The decoration shown in the picture is a bamboo rake, which is a symbol of good business. You may purchase this at the event.
Dates for 2017: November 6 (Monday), November 18 (Saturday), November 30 (Thursday)
This festivity celebrates the growth and health of children turning 7 (shichi), 5 (go), and 3 (san) years old. However, this differs depending on your gender. Girls will celebrate at the ages of 3 and 7, while boys celebrate at 3 and 5. Back in the day, people celebrated depending on their age as it was calculated during that time (add 1 year to your actual age), but people have now adapted to the modern way of counting ages, which considers how old you will be the year you are celebrating.
This is usually celebrated on November 15, but in recent years, it has been celebrated any time from mid-October to late November. You may notice certain differences depending on the region, but children will typically wear formal dress and pay a visit to a shrine. Furthermore, families take commemorative photos at studios and dine together at restaurants.
Kids usually hold "Chitose Ame" in photos, which refers to so-called "1,000-year-old candy". This long candy stick is placed inside a bag with a print of cranes, turtles, and sho-chiku-bai (pine, bamboo, and plum trees). These are considered lucky symbols to pray for the longevity of the children.
Japan has 24 solar terms that describe the sun’s position throughout the year. Toji (Winter Solstice) is the solar term that refers to the date when the sun is lowest in the sky. The exact date differs each year, but it is usually celebrated around the 21st of December.
It has long been a tradition to eat squash and bathe in water surrounded by yuzu (Japanese citrus).
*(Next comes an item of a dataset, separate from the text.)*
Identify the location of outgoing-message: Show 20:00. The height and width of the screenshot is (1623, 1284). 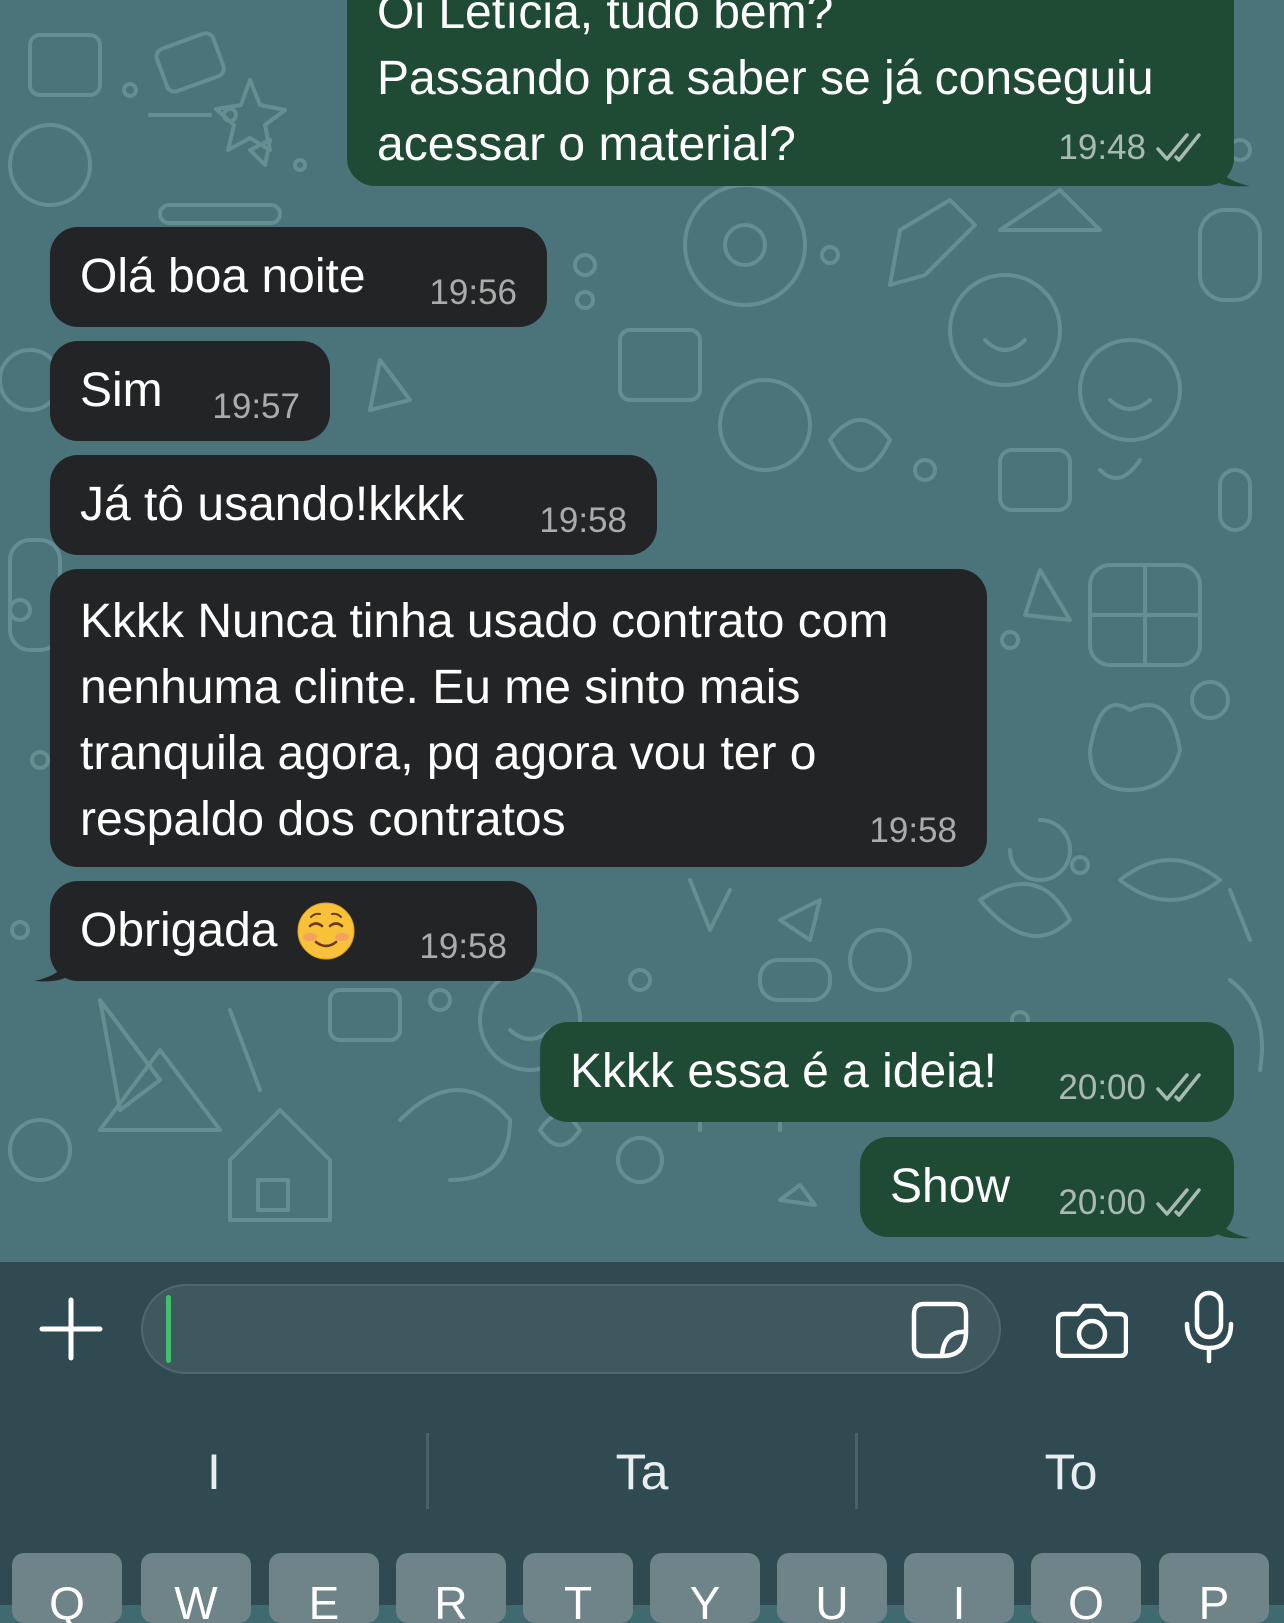
(1047, 1187).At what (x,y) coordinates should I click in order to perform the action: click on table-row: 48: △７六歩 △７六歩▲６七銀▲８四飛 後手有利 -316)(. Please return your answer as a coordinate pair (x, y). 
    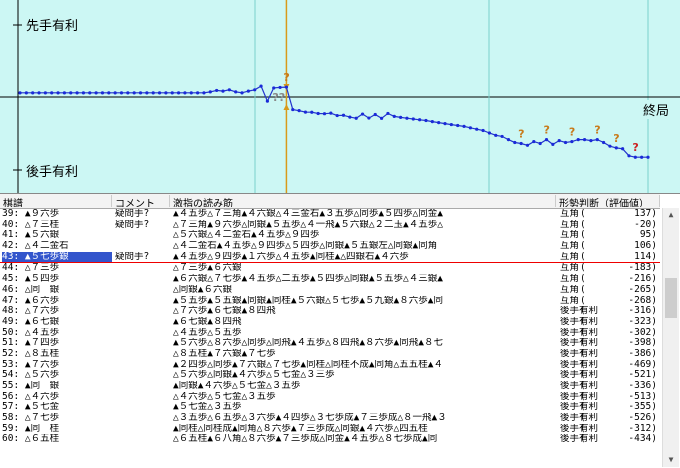
    Looking at the image, I should click on (330, 312).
It is said that eating squash during this time helps to ward off evil and colds. Furthermore, the fragrance from yuzu baths is said to ward off malice, bring in fortune, and ensure sound health. You may also find yuzu baths if you go to a public bath during the Winter Solstice.
Date in 2017: December 22 (Friday)
Christmas is celebrated on December 25 in commemoration of the birth of Jesus Christ. Though it originally had a religious connotation, it is now celebrated casually in Japan. In Western countries, it is common to spend this day with one’s family, but in Japan, people spend this day with their significant other or throw parties with friends.
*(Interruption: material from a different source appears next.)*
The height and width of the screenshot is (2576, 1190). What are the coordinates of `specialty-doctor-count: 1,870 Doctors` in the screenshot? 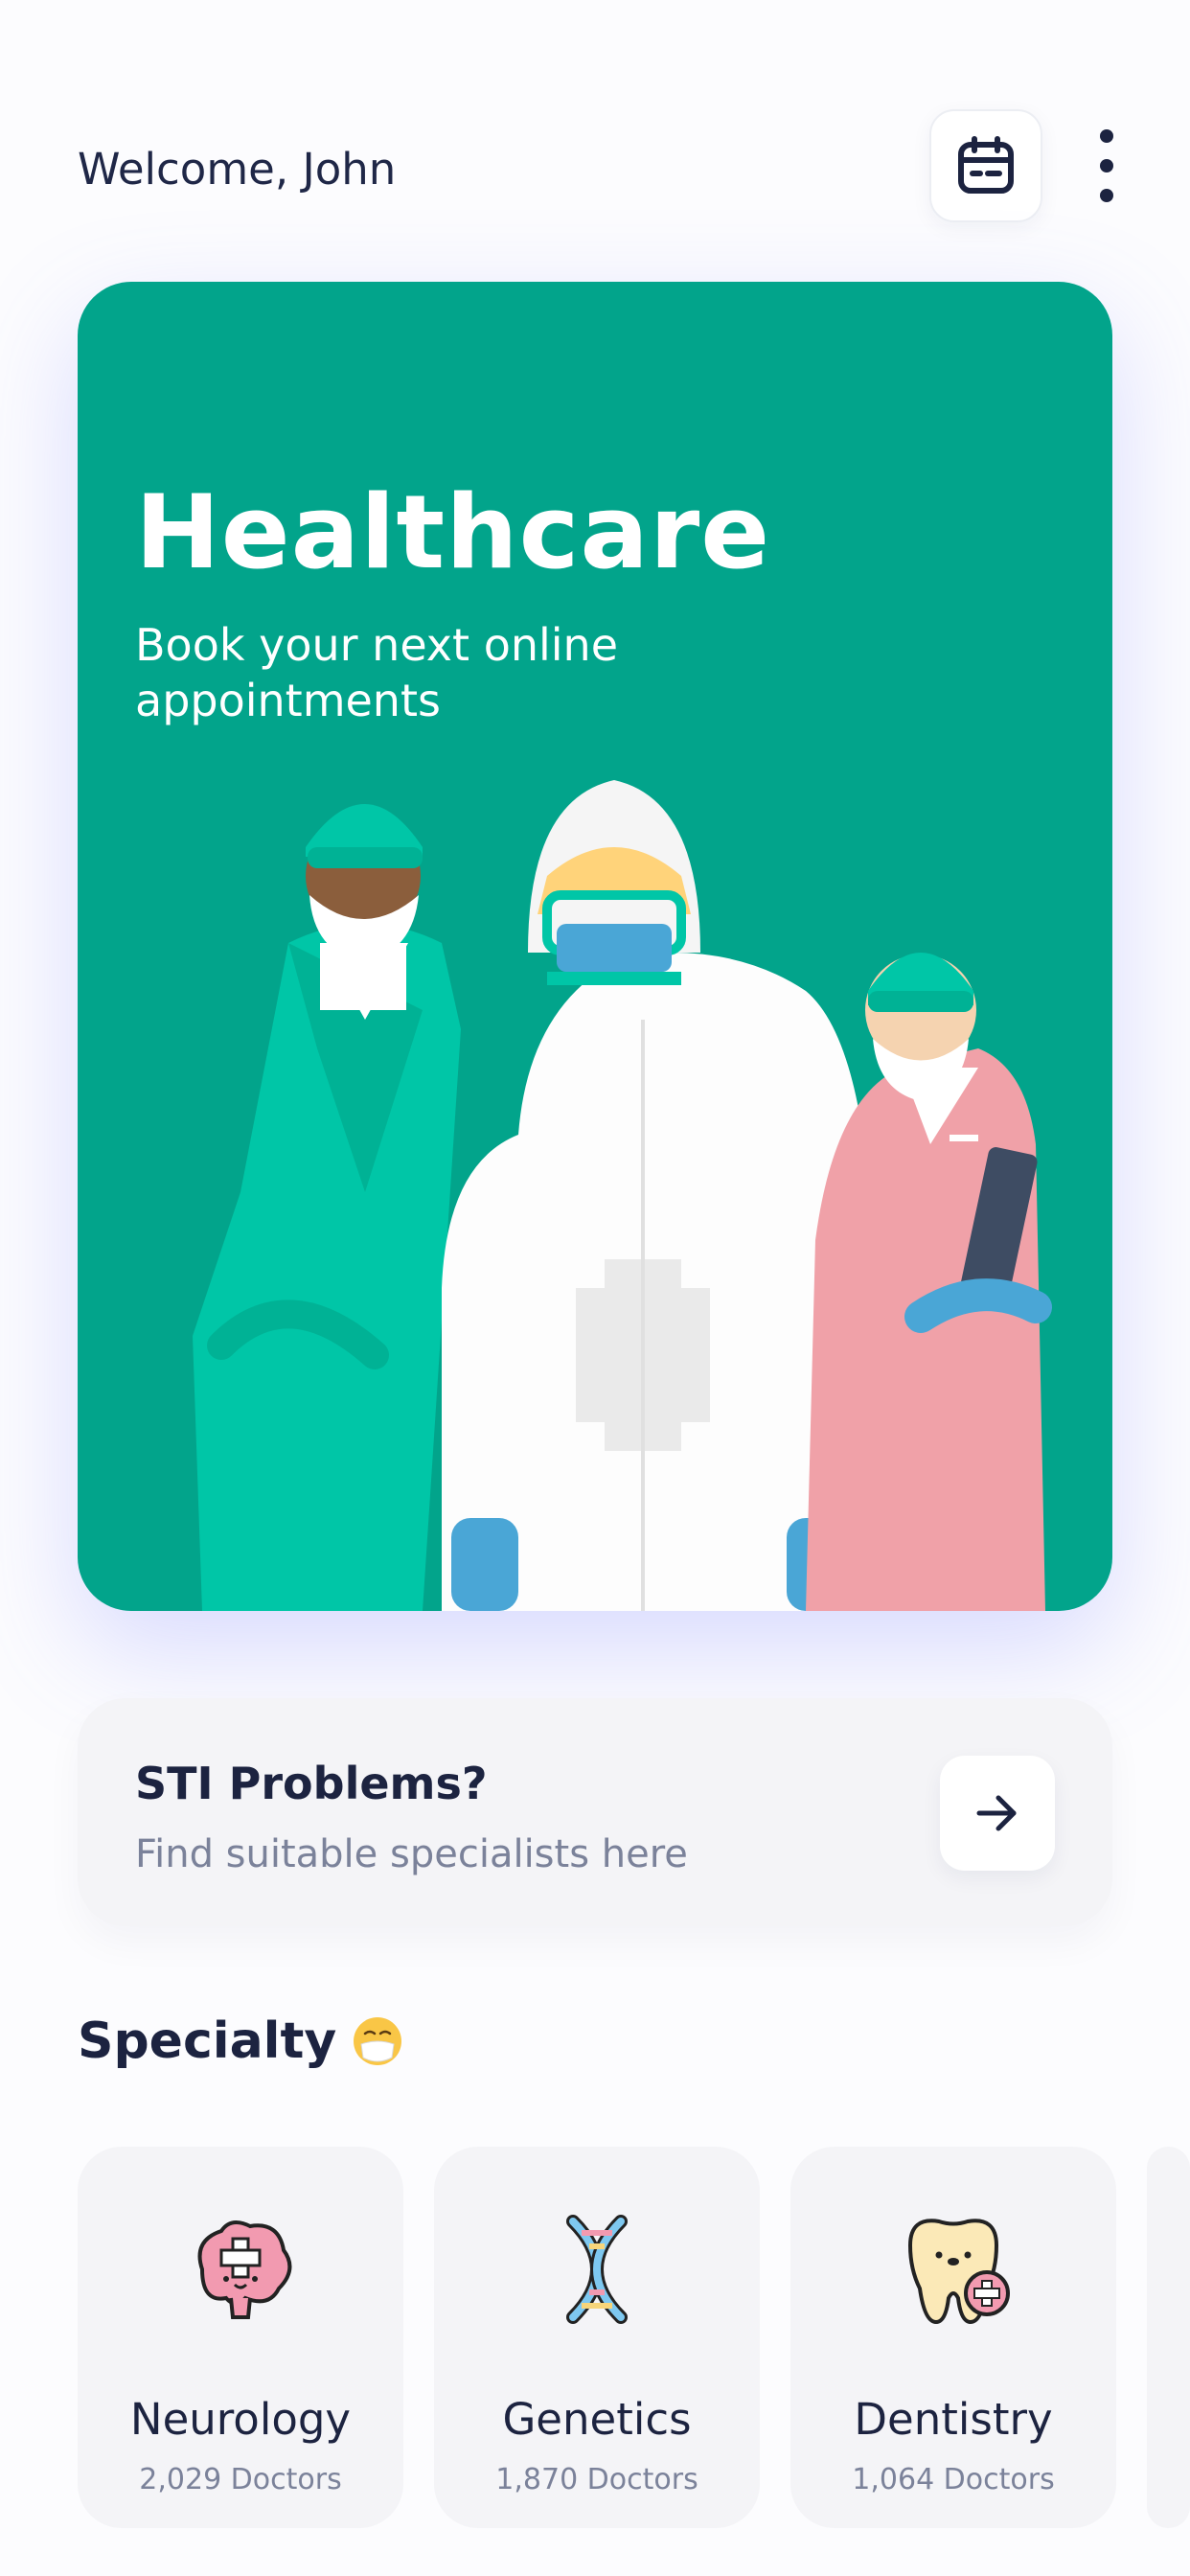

Japanese people usually celebrate with Christmas cake, which is normally a sponge cake with whipped cream and strawberries on top. People will usually eat chicken rather than turkey, which is sold at fast food joints.
New Year's Eve
Japan celebrates New Year's Eve (O-misoka) on the 31st of December. “Misoka” refers to the final day of each month. When you attach “O” to it, it refers to the final day of the whole year – certainly a special way of concluding the year!
It is customary to eat Toshikoshi soba (year-passing noodles) on this day, as it is easy to cut in comparison to other types of noodles, which helps "cut off" malice and hazards. Its thinness and length symbolize longevity.
On this day, you will hear the sound of the Joya no Kane (New Year's Eve Bell) at temples nationwide, which rings 108 times. 108 is the number of earthly desires in Buddhism, and the ringing of the bell symbolizes getting rid of these desires. Depending on the temple, you may join in the celebration without prior reservation. However, please keep in mind that not all temples will accept on-the-spot visitors. Many require reservations or will distribute numbers on the day itself, so it is important to check ahead of time!
All the events included in this article are held from fall to winter. Learn more about Japan's culture in order to enjoy your trip to the fullest!
*Please note that the information in this article is from the time of writing or publication and may differ from the latest information.